Saved entries:
---
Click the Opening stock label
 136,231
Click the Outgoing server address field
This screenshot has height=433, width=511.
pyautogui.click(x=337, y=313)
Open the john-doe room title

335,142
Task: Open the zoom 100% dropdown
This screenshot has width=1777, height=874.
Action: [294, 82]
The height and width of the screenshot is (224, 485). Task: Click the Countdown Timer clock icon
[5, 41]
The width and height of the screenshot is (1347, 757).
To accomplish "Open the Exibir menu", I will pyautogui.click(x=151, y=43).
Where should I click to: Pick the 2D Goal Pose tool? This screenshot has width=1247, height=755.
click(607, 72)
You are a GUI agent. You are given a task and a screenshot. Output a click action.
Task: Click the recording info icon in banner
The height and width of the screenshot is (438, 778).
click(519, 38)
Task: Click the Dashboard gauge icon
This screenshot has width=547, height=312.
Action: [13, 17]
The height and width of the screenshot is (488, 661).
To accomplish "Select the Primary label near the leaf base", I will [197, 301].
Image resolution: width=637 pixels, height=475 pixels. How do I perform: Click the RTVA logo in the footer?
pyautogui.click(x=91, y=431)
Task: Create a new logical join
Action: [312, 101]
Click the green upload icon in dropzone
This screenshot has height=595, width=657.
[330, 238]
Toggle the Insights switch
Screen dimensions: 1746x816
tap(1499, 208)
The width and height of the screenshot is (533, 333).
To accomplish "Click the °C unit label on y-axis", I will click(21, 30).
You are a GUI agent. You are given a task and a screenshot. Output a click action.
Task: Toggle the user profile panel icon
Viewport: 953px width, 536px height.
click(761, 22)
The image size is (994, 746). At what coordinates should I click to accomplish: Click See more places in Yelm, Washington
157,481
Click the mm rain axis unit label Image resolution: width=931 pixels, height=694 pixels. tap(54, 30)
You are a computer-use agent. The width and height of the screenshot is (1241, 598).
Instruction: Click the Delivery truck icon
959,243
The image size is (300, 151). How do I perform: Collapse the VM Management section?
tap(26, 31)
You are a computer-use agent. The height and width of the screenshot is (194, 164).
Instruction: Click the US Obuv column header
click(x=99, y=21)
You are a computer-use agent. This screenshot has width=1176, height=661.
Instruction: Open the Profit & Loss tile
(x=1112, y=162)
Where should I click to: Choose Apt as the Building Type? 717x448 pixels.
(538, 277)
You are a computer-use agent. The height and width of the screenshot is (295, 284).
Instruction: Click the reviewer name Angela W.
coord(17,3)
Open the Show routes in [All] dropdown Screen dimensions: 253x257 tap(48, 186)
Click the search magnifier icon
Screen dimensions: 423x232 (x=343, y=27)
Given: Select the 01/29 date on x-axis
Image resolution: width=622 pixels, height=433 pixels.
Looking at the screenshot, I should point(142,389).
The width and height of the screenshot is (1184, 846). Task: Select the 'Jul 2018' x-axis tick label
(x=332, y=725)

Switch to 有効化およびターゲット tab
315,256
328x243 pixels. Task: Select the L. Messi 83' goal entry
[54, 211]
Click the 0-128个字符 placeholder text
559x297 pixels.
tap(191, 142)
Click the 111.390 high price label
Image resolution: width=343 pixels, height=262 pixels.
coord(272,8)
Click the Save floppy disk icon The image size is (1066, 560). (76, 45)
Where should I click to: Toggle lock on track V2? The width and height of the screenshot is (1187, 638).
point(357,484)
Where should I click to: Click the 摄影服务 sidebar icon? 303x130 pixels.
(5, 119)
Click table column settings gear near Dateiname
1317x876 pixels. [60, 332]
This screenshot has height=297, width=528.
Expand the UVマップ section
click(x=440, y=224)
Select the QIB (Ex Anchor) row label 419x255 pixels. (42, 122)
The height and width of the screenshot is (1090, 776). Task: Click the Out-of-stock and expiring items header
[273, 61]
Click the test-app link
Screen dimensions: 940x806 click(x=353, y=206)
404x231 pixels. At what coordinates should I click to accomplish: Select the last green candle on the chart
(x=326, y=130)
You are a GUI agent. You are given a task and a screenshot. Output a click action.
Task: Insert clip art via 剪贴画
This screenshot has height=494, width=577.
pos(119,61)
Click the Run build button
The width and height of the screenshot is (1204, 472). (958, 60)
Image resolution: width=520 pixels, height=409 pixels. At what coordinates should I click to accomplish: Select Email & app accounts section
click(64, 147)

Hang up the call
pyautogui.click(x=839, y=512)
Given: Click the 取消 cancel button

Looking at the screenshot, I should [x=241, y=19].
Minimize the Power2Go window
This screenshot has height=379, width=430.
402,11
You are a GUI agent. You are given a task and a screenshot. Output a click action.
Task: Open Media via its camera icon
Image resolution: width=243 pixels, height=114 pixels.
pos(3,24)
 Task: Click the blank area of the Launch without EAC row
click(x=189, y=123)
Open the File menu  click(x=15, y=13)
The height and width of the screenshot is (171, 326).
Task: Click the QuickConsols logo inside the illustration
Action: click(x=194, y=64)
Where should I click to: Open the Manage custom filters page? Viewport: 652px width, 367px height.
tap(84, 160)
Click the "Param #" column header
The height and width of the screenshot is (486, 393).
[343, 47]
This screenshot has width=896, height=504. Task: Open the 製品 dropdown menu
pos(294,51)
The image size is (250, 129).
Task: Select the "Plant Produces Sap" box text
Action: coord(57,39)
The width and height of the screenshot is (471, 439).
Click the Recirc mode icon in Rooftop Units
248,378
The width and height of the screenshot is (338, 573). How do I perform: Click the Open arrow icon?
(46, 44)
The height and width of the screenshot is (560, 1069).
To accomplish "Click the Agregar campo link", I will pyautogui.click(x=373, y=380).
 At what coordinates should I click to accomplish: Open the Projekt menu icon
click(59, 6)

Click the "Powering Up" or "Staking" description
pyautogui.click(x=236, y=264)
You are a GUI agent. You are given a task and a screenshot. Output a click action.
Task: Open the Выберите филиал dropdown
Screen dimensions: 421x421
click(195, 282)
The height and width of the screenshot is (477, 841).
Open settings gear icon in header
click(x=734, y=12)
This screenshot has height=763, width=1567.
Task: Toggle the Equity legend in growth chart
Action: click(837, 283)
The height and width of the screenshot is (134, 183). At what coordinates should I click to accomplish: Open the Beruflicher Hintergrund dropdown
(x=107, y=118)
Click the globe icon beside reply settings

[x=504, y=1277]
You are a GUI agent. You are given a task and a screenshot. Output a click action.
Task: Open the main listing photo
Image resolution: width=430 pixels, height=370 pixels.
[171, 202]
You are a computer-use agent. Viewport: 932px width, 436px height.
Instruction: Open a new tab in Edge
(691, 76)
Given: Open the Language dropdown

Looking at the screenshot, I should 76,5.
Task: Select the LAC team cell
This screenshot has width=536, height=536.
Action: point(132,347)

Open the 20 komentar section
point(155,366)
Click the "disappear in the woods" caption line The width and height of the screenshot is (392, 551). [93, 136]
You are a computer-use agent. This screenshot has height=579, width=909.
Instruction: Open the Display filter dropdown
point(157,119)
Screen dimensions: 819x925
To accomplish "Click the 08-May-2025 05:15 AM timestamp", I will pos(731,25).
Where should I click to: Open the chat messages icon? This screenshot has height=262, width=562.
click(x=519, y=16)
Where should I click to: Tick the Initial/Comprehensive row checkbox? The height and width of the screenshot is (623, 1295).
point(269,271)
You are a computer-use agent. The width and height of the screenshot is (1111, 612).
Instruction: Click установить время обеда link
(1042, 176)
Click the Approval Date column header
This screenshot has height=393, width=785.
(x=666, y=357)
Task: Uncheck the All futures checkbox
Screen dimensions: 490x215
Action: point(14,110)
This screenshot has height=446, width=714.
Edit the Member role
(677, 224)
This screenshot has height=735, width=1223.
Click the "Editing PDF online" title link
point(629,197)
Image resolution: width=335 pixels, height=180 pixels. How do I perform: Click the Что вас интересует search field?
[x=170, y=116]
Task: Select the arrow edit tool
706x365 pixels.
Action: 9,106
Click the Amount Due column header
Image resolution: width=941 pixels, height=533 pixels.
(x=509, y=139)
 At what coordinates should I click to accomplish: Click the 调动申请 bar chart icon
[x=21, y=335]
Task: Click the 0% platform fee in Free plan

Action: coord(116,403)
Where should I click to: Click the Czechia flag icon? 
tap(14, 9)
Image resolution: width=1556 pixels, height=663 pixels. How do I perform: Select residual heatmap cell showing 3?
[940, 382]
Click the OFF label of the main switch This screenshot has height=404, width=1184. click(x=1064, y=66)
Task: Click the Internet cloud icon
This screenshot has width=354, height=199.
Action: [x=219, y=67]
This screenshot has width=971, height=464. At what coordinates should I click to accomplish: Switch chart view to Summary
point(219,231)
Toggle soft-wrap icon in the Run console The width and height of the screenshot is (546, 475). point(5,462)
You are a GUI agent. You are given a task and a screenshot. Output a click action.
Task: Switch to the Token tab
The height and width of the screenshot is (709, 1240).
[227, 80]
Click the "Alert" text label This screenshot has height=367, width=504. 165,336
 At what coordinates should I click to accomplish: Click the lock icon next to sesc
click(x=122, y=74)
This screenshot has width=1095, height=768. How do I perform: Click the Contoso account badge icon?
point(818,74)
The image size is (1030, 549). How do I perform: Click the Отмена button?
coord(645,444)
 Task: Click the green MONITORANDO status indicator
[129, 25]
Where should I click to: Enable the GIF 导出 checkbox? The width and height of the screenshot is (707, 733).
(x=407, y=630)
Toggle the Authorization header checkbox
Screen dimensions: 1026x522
---
■ What to work on ■
All lines above from the one containing "Screen dimensions: 1746x816" to the one containing "Task: Toggle the user profile panel icon" must be repeated exactly, both lines included, and no others.

■ Answer to this problem ■
Screen dimensions: 1746x816
tap(1499, 208)
The width and height of the screenshot is (533, 333).
To accomplish "Click the °C unit label on y-axis", I will click(21, 30).
You are a GUI agent. You are given a task and a screenshot. Output a click action.
Task: Toggle the user profile panel icon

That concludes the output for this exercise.